• Material shown:
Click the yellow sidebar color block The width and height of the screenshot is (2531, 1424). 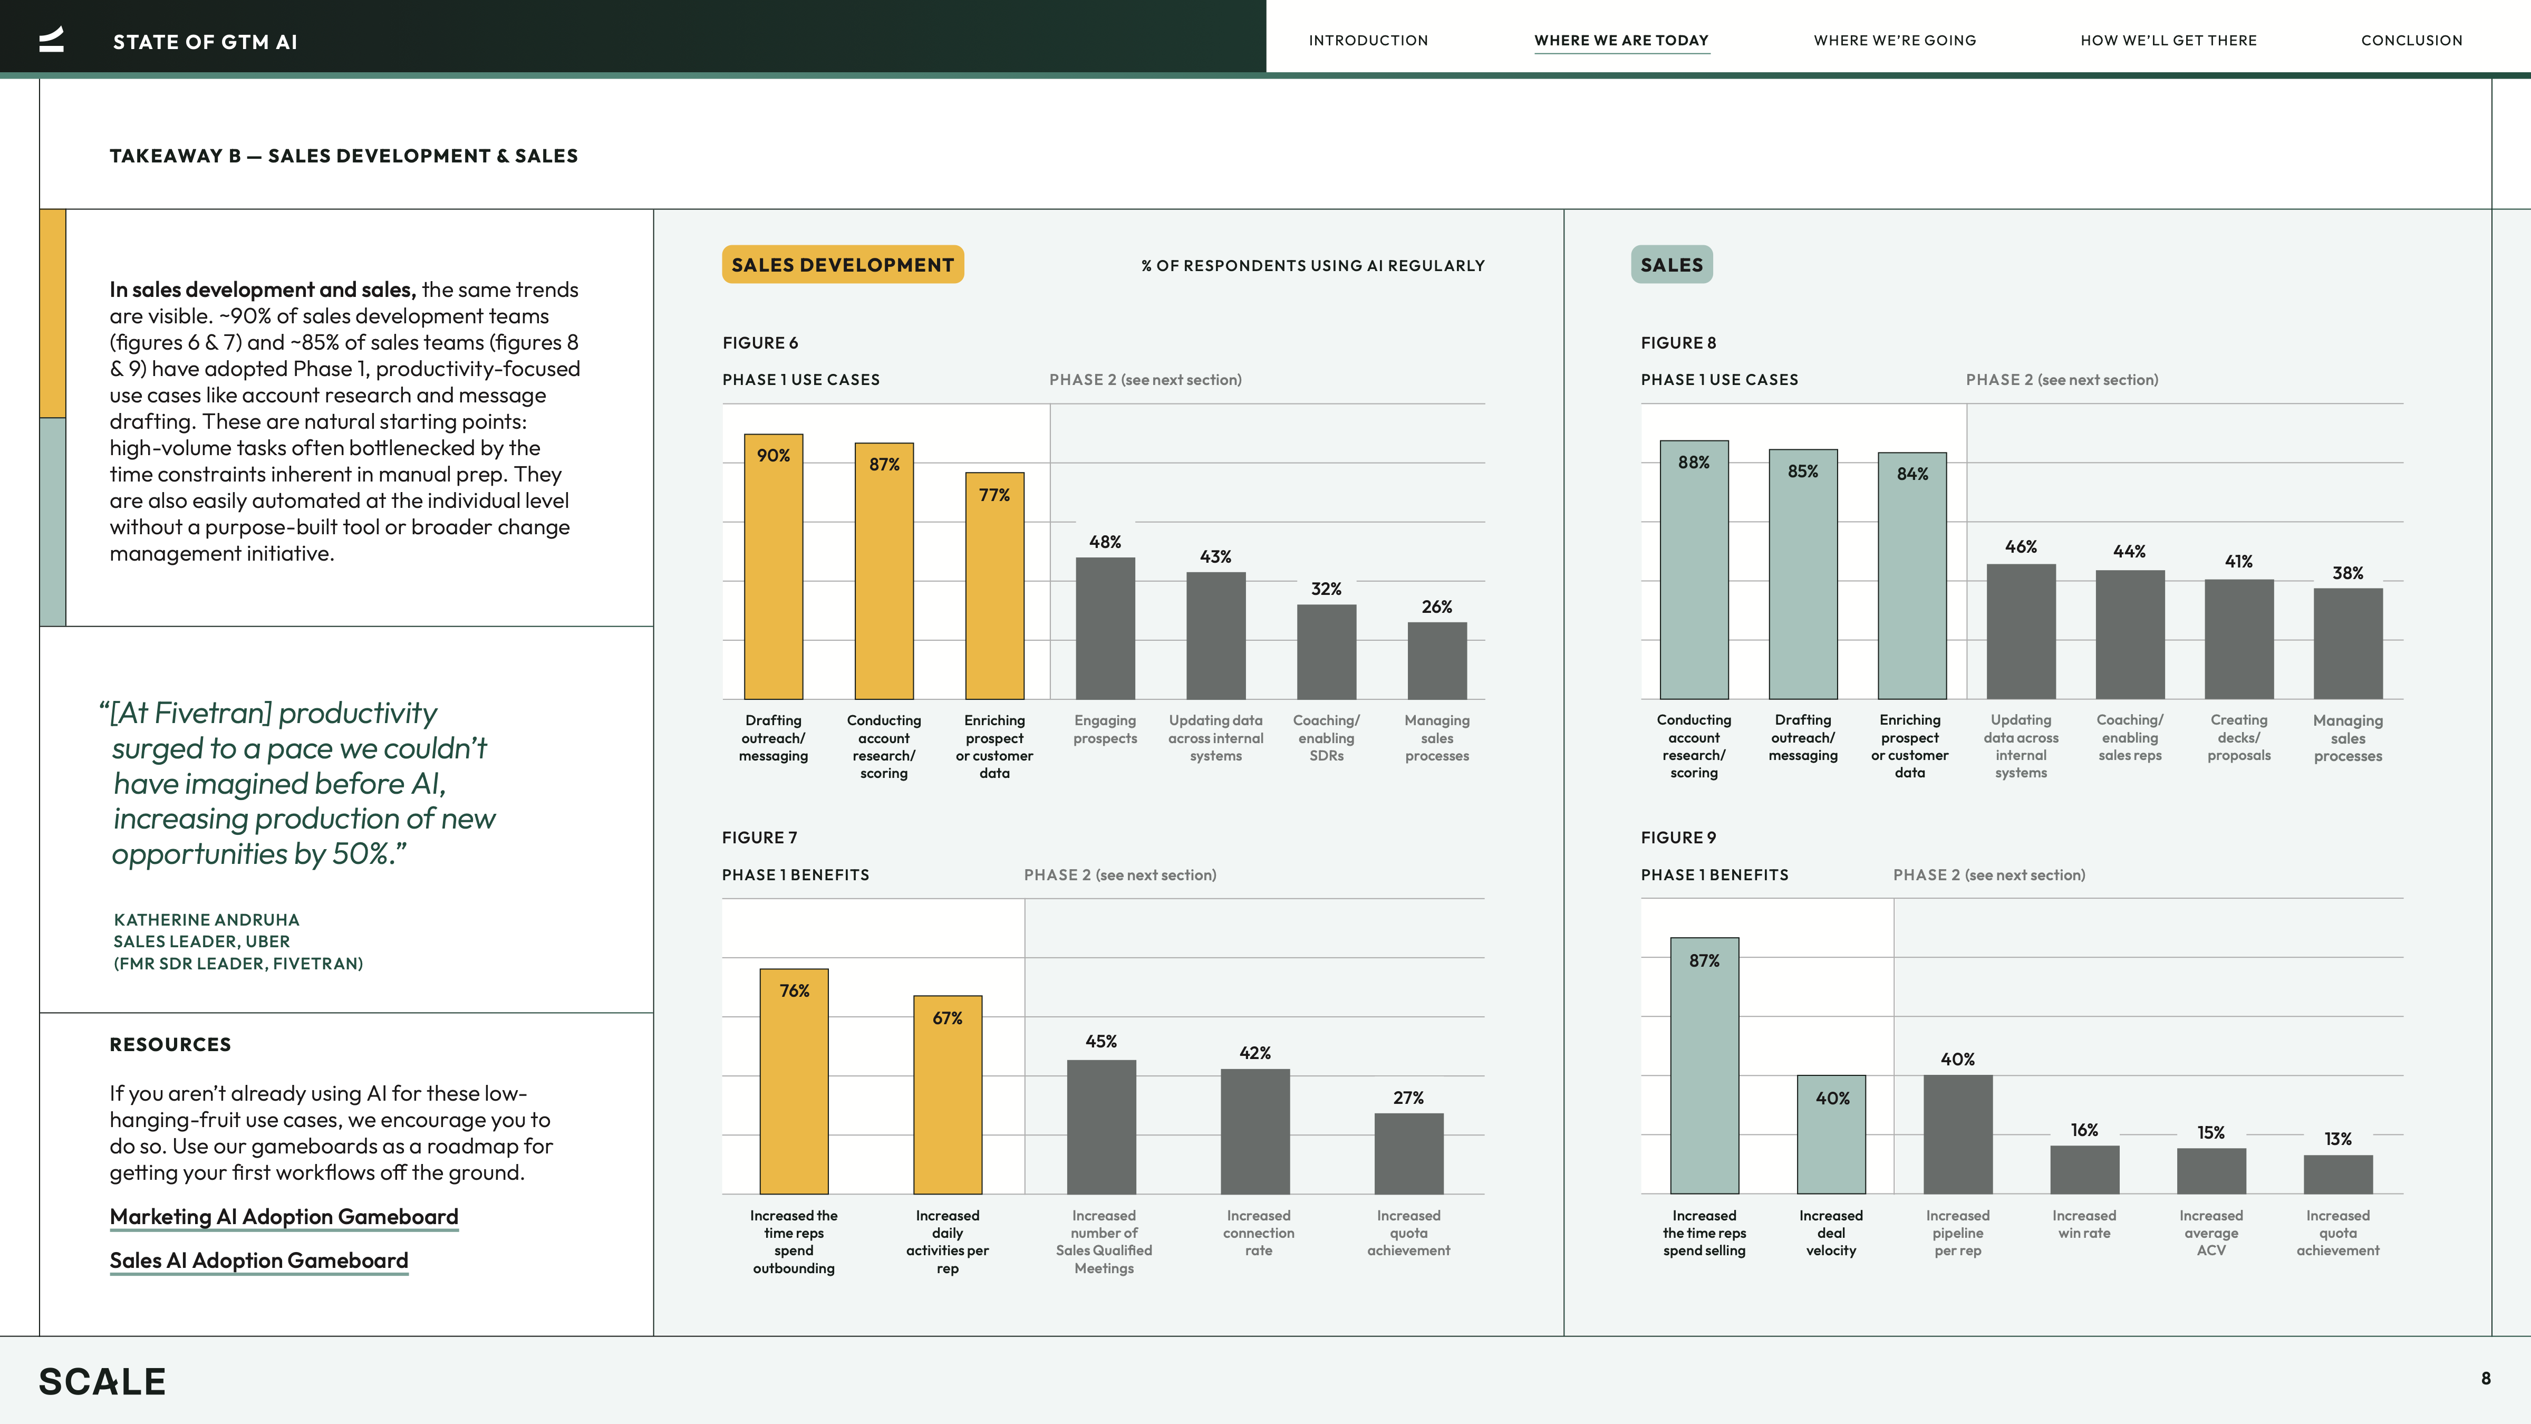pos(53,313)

...

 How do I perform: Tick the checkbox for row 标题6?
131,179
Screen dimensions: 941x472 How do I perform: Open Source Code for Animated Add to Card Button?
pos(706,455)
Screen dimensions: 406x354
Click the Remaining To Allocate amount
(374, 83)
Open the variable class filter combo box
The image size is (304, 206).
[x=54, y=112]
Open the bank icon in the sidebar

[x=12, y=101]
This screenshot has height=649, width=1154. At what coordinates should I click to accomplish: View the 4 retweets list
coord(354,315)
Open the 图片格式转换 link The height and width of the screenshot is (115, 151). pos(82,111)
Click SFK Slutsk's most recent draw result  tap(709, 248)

• Given request: Output the entries verbatim, beginning with the line containing "Open the variable class filter combo box" and continuing through the line containing "coord(354,315)".

• Full solution:
Open the variable class filter combo box
The image size is (304, 206).
[x=54, y=112]
Open the bank icon in the sidebar

[x=12, y=101]
This screenshot has height=649, width=1154. At what coordinates should I click to accomplish: View the 4 retweets list
coord(354,315)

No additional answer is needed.